_Task goal_
Using the line that contains "Screen dimensions: 478x238" as the start, restate each line word for word through the final line of the material below, and return only those.

[Start of section]

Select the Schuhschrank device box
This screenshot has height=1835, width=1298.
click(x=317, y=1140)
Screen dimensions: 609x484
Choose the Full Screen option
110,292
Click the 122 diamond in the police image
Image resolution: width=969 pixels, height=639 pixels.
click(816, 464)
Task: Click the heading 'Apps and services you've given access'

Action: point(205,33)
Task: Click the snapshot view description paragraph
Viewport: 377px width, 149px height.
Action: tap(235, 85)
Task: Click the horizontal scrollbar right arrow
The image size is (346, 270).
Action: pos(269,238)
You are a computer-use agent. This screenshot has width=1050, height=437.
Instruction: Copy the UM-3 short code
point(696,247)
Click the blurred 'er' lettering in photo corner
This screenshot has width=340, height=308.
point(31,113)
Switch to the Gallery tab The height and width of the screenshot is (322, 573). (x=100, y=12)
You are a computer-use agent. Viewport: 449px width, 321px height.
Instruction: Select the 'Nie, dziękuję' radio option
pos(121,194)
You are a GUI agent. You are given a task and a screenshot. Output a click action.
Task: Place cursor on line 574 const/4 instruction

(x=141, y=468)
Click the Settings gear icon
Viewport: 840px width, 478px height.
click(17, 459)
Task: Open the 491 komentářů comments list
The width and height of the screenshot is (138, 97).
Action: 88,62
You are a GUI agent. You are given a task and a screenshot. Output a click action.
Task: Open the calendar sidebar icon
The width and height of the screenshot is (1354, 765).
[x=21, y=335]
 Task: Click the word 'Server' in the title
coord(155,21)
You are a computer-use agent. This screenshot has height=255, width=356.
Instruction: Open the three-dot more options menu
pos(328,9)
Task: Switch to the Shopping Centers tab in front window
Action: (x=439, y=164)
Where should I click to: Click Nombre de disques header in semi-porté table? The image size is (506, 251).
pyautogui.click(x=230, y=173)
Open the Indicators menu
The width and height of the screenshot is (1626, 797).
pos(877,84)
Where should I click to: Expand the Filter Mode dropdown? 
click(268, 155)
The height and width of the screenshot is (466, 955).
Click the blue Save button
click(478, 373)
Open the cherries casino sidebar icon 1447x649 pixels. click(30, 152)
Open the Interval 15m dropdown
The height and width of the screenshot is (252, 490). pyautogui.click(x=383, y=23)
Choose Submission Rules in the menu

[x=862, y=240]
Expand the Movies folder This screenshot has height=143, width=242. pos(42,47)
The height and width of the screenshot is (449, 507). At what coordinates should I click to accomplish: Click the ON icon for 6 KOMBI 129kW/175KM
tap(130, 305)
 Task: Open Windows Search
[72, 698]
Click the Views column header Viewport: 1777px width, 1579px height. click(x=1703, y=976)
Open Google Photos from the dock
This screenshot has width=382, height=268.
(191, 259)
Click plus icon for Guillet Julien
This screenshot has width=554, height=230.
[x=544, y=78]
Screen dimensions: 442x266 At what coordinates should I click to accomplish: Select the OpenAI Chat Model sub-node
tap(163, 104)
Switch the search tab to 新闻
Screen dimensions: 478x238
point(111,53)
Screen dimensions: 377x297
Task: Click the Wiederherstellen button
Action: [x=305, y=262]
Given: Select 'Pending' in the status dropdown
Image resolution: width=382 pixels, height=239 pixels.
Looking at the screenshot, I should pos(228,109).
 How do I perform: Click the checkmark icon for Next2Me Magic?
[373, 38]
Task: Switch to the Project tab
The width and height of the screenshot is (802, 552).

[End of section]

_Answer space_
Screen dimensions: 478x238
point(111,53)
Screen dimensions: 377x297
Task: Click the Wiederherstellen button
Action: [x=305, y=262]
Given: Select 'Pending' in the status dropdown
Image resolution: width=382 pixels, height=239 pixels.
Looking at the screenshot, I should pos(228,109).
 How do I perform: Click the checkmark icon for Next2Me Magic?
[373, 38]
Task: Switch to the Project tab
The width and height of the screenshot is (802, 552).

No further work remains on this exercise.